The light leaks, sun flares, blurs and skewed chromatics in John Chiara’s photographs go to show that several technical wrongs can make an expressive right. One of seven artists in the Getty’s remarkable exhibition Light, Paper, Process: Reinventing Photography, Chiara redefines conventional picture-making means to serve evocative, personal ends.
Based in San Francisco, he uses large cameras that he constructs himself, taping sheets of color photographic paper inside to make unique, direct positives. Translucent traces of the tape appear along the edges of most of his pictures, and the chemicals used in developing streak and slur across the surfaces. Many of the prints have irregular, asymmetrical shapes.

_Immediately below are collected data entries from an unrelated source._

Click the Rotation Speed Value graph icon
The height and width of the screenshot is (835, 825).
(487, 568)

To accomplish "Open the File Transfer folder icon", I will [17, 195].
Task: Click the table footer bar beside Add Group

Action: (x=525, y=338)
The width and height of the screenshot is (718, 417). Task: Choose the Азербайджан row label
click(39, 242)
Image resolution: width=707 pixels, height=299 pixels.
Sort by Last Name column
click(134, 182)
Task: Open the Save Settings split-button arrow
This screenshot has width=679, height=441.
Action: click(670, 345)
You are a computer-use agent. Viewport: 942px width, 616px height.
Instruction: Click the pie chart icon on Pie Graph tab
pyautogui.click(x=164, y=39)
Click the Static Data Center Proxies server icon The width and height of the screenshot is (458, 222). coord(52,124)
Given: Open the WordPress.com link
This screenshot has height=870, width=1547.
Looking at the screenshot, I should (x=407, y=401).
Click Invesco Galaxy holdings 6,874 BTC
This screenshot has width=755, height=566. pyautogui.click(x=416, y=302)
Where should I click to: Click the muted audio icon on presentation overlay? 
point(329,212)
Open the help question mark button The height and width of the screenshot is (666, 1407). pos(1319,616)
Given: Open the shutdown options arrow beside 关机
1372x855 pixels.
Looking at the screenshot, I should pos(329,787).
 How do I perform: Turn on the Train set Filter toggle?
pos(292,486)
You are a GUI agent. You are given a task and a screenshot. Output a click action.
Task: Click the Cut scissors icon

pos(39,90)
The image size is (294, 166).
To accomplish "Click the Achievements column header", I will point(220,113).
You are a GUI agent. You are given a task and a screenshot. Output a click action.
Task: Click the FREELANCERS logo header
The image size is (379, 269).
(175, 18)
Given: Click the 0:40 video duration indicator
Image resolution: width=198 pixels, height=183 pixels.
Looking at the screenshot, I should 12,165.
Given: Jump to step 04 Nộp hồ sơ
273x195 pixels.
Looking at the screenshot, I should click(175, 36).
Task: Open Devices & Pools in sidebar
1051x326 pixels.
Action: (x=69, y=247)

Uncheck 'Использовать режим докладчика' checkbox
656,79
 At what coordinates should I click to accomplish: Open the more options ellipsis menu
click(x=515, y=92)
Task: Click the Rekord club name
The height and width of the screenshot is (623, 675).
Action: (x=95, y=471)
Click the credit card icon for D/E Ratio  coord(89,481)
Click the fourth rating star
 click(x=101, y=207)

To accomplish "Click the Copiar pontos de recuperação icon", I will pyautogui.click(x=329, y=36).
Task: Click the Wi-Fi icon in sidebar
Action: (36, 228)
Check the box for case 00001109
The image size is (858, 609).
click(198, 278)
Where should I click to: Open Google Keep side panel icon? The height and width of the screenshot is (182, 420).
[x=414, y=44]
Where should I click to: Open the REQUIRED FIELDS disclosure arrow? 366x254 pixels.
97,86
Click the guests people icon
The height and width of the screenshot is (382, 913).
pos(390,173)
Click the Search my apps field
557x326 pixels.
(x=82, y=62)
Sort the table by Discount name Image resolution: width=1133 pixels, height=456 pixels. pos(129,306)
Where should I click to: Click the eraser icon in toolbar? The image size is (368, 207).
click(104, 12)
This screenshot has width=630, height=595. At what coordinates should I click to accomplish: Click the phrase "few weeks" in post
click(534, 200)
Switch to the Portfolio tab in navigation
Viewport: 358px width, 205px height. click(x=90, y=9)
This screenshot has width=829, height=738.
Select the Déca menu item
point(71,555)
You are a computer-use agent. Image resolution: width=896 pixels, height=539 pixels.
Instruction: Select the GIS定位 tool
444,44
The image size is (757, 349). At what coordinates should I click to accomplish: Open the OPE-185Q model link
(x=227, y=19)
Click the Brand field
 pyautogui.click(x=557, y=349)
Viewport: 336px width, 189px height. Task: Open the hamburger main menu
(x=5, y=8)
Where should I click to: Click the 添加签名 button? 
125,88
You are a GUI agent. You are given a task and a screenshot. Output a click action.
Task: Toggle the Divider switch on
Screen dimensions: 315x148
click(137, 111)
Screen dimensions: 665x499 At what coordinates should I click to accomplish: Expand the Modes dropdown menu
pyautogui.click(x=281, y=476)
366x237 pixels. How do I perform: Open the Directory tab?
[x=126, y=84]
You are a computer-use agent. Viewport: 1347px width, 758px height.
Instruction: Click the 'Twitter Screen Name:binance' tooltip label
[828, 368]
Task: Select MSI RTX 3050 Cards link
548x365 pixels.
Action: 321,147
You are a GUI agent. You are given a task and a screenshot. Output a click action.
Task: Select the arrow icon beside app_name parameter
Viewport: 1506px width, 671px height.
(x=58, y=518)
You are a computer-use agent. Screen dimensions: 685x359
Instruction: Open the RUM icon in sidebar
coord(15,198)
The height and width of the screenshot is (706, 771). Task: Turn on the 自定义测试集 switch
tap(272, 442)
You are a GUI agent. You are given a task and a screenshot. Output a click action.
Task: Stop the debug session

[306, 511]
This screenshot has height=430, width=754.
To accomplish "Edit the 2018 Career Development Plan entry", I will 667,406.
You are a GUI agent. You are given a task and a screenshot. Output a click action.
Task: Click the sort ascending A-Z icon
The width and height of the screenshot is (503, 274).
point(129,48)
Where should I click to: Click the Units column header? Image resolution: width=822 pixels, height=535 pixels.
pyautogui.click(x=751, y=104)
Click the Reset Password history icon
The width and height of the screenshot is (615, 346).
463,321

At ROSEGALLERY, Chiara presents a series of introspective landscapes made along the Mississippi Delta over an 18month period in 2013-14. He shoots the sky, often straight into the sun, in flagrantly deskilled echoes of Stieglitz’s “Equivalents.” He frames a nondescript thicket of leafless, auburn trees, the branches smudged against metallic blue. He isolates a flagpole against violet sky, the banner little but a faint ocher blur.
Chiara’s work amounts to a kind of poetry of place, a private diary of resonant impressions.
The images tend to be self-consciously understated, but as a group they build some emotional momentum. His scrappy process, at once reverent of photography’s essential mysteries and defiant of its rules, is perhaps the work’s most appealing aspect of all.